Il confine come fil rouge. In attesa delle ultime repliche di Partituur di Ivana Müller e di The forgetting of air di Francesca Grilli, riflettiamo sulla serata d’apertura di venerdì. Gli spettacoli di Boris Charmatz Danse de nuit e della stessa Müller Edges ci portano a un nuovo tipo di consapevolezza: essere pubblico, ma anche ‘in pubblico’. Charmatz sceglie la piazza, mentre la Müller il teatro. Il primo decide per l’aggregazione di sei corpi in movimento impegnati in improvvisazioni verbali in cui lo spettatore attivo, spaesato e distratto è costretto a scegliere il danzatore che agisce. La seconda costruisce una narrazione a episodi con un gruppo di performer e una voce fuori campo, invitandoci a riflettere su quanto labile sia ogni confine. Entrambe le performance sono accomunate da una visione 'debole' e distratta, tipica dell’individuo di oggi, costretto a fare i conti con processi sociali eterogenei e compositi.

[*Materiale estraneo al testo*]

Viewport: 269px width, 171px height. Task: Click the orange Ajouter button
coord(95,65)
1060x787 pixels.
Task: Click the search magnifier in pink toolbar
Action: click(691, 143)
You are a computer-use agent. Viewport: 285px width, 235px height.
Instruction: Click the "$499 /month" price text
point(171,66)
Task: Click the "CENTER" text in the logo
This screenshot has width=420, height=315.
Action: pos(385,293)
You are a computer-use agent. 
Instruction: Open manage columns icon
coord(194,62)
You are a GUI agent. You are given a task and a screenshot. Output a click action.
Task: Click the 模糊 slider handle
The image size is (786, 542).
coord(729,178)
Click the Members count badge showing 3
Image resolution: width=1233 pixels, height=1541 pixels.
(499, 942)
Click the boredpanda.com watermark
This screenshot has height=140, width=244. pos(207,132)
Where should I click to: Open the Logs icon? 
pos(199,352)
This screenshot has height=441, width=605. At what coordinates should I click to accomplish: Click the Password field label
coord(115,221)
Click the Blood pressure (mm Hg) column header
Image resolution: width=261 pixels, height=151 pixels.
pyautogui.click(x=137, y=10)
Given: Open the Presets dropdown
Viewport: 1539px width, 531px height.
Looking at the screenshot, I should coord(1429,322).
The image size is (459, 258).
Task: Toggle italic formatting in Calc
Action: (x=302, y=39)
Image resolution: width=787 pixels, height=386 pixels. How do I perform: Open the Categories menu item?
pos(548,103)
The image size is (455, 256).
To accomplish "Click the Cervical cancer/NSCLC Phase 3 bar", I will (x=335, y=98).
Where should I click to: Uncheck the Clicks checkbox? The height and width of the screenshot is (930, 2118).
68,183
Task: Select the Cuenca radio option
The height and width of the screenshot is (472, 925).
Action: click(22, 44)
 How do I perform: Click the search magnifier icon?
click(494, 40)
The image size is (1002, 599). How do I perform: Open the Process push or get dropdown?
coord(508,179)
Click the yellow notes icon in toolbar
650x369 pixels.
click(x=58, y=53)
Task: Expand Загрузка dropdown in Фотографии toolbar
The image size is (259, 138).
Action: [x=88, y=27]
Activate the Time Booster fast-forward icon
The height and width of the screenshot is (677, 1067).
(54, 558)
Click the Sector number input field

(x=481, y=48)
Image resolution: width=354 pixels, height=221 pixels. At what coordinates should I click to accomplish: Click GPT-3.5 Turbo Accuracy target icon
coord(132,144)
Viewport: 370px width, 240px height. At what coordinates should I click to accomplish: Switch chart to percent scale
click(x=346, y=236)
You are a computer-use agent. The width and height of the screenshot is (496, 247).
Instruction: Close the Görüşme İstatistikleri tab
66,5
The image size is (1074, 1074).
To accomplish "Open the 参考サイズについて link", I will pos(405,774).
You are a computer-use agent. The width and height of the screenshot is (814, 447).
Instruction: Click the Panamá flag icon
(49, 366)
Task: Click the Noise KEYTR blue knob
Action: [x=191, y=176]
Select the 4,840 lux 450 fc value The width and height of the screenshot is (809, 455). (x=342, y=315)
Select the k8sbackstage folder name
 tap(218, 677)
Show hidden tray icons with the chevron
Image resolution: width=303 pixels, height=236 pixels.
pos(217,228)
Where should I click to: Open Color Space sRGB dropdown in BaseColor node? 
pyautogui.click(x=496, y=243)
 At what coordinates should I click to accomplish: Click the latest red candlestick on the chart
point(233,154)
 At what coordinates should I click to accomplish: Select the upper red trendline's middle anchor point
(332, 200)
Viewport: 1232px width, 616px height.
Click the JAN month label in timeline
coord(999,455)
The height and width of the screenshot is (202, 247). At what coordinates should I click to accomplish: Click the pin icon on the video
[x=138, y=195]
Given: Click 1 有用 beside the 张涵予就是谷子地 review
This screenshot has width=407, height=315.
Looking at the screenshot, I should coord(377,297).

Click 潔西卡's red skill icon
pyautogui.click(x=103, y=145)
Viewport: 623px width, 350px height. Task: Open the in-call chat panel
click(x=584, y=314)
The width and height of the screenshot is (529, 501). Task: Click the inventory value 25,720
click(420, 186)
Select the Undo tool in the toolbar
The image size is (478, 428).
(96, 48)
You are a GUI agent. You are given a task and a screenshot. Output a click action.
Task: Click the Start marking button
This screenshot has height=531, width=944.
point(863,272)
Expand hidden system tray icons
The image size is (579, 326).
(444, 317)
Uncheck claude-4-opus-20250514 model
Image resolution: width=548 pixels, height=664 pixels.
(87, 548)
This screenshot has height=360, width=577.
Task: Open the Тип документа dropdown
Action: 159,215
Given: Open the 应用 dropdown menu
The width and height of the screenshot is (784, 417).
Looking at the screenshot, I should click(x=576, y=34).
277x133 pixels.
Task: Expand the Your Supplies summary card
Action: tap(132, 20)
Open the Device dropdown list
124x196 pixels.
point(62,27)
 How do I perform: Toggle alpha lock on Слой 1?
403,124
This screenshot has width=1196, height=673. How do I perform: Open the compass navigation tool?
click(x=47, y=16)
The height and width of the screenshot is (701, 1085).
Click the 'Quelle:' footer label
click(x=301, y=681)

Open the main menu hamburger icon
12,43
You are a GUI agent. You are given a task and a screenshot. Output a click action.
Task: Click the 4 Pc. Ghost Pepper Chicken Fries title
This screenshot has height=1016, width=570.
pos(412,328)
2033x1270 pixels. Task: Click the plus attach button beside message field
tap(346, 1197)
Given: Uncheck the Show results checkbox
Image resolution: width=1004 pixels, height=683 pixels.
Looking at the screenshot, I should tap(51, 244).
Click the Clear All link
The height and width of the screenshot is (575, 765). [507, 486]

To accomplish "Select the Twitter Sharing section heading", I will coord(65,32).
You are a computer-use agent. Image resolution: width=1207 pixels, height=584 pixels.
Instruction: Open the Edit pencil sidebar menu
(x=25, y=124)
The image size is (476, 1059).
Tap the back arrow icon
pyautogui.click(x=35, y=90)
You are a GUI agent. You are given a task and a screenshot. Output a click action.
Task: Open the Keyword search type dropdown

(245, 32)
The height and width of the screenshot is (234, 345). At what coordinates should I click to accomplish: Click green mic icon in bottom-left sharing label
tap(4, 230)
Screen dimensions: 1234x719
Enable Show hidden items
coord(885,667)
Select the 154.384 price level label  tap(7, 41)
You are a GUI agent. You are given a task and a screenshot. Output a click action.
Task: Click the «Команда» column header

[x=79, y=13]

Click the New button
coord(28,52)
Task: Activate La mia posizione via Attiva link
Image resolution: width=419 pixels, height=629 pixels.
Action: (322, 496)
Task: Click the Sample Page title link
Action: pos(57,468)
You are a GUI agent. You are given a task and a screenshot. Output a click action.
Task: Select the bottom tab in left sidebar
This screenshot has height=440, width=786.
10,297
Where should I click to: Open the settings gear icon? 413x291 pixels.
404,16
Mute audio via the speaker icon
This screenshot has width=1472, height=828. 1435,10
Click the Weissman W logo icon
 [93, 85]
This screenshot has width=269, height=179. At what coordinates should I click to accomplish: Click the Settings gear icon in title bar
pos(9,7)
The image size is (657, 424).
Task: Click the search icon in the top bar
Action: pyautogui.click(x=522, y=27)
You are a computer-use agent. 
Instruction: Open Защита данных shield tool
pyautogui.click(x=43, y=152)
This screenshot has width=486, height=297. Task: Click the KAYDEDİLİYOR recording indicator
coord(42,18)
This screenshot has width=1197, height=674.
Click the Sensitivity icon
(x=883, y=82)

Stare sul confine: sembra questo l’invito che Charmatz e Müller ci pongono. L’artista francese per portarci sul limite opta per la sperimentazione corporea e mentale in un tentativo continuo di affermazione del sé. L’artista croata, invece, si orienta piuttosto verso una salad bowl fatta di svariati piani che si intrecciano (forse anche troppi). In Charmatz accettiamo di porci sulla zona liminare, tanto da farci spostare a suon di «move!», perché guidati da ‘guardiani di confine’ (gli interpreti), mentre nel lavoro della Müller ci distraiamo eccessivamente, impegnati a decodificare tutti i piani. Per i due artisti stare sul margine significa vedere più cose del mondo e capirle, percependone la complessità. Edges ci consegna labili confini risultando però un viaggio senza guida, Dance de nuit è un percorso iniziatico che porta a ripensare a una visione sul mondo con una nuova consapevolezza.
Alessia Ronge - Laboratorio "Per uno spettatore critico"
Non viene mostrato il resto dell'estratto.